The 6 Point Data Security Spring Cleaning Checklist

As an enterprise, you should not need an occasion to ensure that your security practices are up-to-date, fine-tuned and resilient. However, when immersed in the day-to-day it’s easy to overlook or neglect some of the standard best practices to securing your environment. The first signs of spring seem to trigger an inherent need to clean, and it’s no longer isolated to the garage or the cottage. It’s easy and worthwhile to apply the concept of spring cleaning, an annual event, to getting your security house in order too.

Here’s a 6 point checklist to get you started!

  1. Employees – who has access, who should not, and what’s the right move?

Just ask the HR department – employee turnover is a fact of corporate life. Employees come and go. Sometimes their departures are planned. Sometimes they can be in their cubicle on Monday and gone by Tuesday. You need the ability to respond quickly when required, so that your sensitive data does not depart with your employee. Check that authorized individuals in the organization have the ability to assign access rights and credentials quickly, and be able to delete them just the same.

  1. Endpoints – inventory of all; audit the new and the old

For a variety of reasons, IT leaders are providing their deskbound employees with more choice than before when it comes to their devices.  This has a number of favorable outcomes:

  • It’s less capital intense for the enterprise
  • Employees who work on devices with which they are more comfortable, are more productive
  • Running a wider array of devices and operating systems, can be help reduce exposure to crippling software related bugs or OS version-specific malwares.

But it does have its drawbacks:  A continuous cycle of new and old devices means that you need to increase your efforts to protect all types of devices, keep them all in-check, and make sure they are wiped when no longer in use.

  1. Have you identified something lurking in the shadows?

Your cloud adoption may be enterprise-driven, or employee-realized through Shadow IT applications such as consumer instances of DropBox, GoogleDrive, or other file-sharing applications.

70% have already moved at least one application or a portion of their infrastructure to the cloud, willingly, or not.
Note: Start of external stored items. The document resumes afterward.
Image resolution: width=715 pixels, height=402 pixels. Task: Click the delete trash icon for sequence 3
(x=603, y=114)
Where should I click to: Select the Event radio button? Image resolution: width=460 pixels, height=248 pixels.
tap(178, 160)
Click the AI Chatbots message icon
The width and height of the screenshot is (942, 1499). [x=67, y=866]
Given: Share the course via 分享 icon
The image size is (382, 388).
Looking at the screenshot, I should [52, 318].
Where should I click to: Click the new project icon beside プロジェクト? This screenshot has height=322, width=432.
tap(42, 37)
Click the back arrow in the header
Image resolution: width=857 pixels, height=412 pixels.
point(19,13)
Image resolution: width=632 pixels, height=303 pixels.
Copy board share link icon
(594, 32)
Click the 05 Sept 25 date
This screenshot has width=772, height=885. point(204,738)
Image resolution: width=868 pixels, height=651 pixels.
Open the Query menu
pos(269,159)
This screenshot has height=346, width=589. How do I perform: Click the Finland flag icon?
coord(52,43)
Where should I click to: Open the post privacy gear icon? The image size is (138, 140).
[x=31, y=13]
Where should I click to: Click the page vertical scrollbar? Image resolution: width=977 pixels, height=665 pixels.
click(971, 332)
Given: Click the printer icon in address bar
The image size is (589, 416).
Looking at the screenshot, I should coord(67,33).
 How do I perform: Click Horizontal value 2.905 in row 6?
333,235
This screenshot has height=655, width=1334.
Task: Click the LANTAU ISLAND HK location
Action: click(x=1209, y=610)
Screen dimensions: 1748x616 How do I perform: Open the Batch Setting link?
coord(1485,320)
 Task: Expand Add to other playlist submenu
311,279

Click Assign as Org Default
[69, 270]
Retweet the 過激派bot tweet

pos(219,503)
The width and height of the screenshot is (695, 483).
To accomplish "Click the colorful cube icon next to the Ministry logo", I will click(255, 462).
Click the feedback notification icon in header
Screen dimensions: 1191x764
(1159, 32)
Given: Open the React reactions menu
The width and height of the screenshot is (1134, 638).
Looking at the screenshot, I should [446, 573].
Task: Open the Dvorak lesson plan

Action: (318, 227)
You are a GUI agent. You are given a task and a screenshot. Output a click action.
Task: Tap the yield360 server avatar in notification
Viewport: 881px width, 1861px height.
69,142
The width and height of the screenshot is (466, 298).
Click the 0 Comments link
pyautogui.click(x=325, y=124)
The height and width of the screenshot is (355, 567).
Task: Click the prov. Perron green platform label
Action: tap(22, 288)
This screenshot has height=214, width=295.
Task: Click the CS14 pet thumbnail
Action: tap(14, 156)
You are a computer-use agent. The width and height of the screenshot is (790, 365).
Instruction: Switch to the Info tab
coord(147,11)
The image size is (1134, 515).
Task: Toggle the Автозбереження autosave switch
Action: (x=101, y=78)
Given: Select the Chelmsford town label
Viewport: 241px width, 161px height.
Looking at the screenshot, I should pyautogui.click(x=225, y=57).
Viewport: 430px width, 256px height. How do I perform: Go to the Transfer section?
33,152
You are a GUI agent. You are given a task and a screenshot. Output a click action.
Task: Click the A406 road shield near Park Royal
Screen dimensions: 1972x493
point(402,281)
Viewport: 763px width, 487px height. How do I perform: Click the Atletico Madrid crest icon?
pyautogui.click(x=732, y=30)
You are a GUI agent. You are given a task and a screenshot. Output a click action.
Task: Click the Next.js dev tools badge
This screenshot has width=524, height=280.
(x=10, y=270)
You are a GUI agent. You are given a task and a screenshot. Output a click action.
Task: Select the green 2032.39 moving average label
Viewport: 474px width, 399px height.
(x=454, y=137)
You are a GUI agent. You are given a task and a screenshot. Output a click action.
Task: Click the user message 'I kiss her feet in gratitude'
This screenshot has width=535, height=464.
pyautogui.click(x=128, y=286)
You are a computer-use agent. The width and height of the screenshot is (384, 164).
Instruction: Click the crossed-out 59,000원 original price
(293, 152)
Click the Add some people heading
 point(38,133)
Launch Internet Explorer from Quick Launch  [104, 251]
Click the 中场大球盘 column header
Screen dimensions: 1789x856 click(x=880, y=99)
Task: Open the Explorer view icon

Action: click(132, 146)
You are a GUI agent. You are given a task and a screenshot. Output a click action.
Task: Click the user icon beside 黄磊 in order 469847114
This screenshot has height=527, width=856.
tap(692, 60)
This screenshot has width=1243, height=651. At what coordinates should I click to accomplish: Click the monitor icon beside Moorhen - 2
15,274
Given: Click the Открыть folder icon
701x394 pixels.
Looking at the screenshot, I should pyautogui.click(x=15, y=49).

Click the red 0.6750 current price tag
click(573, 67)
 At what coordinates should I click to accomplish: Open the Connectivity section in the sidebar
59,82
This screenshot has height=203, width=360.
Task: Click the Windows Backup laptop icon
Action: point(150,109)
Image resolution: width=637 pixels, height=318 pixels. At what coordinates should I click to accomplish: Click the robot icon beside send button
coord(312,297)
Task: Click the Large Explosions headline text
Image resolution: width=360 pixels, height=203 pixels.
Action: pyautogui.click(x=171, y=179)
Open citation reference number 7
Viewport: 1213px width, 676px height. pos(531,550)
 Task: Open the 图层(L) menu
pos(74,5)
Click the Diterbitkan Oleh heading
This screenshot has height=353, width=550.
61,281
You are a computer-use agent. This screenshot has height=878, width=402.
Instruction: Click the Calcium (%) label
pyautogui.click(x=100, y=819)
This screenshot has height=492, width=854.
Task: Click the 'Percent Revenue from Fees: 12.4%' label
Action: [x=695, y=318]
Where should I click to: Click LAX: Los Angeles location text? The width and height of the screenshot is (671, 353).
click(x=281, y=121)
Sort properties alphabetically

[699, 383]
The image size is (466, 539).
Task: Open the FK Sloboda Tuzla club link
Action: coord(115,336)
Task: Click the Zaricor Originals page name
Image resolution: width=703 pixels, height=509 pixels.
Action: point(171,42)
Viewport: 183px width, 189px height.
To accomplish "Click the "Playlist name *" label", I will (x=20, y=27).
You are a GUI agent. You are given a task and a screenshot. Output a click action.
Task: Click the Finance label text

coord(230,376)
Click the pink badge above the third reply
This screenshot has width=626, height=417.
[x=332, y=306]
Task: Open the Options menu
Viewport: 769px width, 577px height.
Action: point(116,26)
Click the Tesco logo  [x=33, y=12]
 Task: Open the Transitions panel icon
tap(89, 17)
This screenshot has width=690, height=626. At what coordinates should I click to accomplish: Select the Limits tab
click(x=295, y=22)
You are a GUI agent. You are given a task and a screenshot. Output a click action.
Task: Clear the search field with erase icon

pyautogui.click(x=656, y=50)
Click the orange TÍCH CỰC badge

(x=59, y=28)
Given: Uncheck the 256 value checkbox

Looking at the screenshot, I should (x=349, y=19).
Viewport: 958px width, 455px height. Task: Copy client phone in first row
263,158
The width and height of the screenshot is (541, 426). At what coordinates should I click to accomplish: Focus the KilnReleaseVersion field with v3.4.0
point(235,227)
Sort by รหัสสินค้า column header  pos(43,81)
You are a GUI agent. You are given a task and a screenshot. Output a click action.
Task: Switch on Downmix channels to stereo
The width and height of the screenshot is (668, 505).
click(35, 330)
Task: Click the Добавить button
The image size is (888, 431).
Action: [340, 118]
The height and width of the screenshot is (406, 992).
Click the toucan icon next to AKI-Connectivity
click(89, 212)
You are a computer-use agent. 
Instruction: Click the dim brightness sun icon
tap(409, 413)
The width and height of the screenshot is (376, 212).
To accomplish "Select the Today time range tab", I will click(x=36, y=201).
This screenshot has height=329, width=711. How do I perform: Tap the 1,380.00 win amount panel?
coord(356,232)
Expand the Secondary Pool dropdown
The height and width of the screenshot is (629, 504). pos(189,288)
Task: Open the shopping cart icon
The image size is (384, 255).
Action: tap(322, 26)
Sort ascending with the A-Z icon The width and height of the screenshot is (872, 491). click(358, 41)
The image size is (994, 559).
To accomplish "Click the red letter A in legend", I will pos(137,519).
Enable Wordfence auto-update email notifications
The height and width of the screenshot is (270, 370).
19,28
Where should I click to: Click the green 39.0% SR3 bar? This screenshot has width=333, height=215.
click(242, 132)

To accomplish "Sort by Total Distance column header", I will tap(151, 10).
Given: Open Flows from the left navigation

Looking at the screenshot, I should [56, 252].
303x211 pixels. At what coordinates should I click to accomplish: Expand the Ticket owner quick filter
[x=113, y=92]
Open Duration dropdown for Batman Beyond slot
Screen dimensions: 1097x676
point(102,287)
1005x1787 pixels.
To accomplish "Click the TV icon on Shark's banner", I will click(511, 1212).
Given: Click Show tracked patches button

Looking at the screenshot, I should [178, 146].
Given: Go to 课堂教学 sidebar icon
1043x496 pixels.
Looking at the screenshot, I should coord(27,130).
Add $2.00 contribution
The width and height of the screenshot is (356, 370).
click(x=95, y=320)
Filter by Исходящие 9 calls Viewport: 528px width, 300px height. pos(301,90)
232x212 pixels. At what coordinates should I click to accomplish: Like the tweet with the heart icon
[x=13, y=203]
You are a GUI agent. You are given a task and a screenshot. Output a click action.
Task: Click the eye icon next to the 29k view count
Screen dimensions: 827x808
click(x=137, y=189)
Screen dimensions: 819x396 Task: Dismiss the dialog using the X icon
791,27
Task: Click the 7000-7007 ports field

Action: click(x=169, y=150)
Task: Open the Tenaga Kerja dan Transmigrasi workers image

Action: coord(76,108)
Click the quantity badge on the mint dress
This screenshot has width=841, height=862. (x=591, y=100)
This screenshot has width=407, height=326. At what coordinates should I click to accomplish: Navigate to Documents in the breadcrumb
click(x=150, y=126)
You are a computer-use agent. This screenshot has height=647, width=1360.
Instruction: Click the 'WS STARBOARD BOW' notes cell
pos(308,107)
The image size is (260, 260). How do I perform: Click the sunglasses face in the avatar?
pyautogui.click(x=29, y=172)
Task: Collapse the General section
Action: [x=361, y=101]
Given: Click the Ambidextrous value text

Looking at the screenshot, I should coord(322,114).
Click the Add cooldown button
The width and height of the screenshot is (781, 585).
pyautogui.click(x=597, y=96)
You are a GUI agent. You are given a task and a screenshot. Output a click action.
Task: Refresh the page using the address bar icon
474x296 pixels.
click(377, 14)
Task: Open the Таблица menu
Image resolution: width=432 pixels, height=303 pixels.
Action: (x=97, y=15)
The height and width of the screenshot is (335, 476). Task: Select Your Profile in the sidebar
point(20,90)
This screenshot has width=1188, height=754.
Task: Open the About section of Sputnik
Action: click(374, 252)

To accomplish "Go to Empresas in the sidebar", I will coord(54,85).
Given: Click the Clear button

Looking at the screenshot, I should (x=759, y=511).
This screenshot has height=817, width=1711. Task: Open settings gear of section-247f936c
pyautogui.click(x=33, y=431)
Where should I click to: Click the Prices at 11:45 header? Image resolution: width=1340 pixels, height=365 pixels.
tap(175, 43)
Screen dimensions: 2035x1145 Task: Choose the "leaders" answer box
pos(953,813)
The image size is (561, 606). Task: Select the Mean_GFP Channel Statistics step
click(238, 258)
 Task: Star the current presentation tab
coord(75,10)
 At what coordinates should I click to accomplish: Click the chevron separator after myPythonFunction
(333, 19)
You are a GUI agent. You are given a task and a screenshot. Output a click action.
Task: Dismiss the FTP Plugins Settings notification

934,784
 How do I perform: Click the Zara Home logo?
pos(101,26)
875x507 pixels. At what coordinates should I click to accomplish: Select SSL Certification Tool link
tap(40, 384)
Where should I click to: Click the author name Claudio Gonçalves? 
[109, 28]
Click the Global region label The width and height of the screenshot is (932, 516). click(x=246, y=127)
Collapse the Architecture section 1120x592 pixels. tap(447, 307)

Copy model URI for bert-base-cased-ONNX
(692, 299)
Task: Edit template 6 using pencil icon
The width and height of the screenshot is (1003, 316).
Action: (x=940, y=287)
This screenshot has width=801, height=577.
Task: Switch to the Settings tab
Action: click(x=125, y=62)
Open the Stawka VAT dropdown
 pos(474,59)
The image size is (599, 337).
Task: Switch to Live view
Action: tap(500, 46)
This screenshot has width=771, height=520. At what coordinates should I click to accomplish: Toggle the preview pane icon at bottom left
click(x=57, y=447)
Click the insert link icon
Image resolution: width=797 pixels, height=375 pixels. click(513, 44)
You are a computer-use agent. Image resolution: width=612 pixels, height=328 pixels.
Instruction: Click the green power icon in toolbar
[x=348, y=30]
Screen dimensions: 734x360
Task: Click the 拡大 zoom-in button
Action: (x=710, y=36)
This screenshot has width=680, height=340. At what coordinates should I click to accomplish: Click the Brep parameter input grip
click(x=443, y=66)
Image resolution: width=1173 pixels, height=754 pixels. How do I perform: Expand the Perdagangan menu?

It’s a clear illustration of where IT is shifting. Source:  2016 IDG Cloud Computing Survey

In many ways, Shadow IT is helping to make businesses more competitive, and employees more productive. However, while IT is no longer responsible for the physical infrastructure or even managing the application, it’s still responsible for ensuring security and compliance for the corporate data employees upload to cloud services.

  1. Apply least privileges to identity access management

Organizations should be constantly assessing rights management.  As roles change, so should access rights. This is specifically important for project-based roles, where access to sensitive data may be needed for a migration, or a business operations exercise, but not as part of daily business. You need to constantly adapt. Your end goal is to minimize the access any individual has to data or systems that contain critical data. Minimize the access = minimize the risk.

  1. Minimize data and adapt this motto…..

Archive! Archive! Archive! And limit access to those files. Though, if you can it’s best to delete files. And when you do delete them, make sure you do so securely by removing all traces of the file, including any keys associated with it. This is a good best practice in case there are unknown copies on the hard drive or other devices.

  1. Umbrellas are for more than rain

For most organizations, managing a patchwork of controlled encryption solutions has become the norm – a common weakness in this strategy is that administrators and systems are working overtime to keep the solutions in harmony. IT leaders are having to focus on endpoint-neutral content delivery mechanisms. When you configure, update or replace existing applications for use across all device and platform types then a need for an architecture that enables interoperability quickly surfaces. The answer is to protect all of these devices under one umbrella. Look for a solution that will meet the protection needs for all your Cloud, Endpoint and IoT in one.

Follow these 6 tips to spring clean your security. But you don’t always have to wait for springtime to roll around. Following these steps as part of your daily best practices is far better than accepting the risk of data loss, a breach, or worse.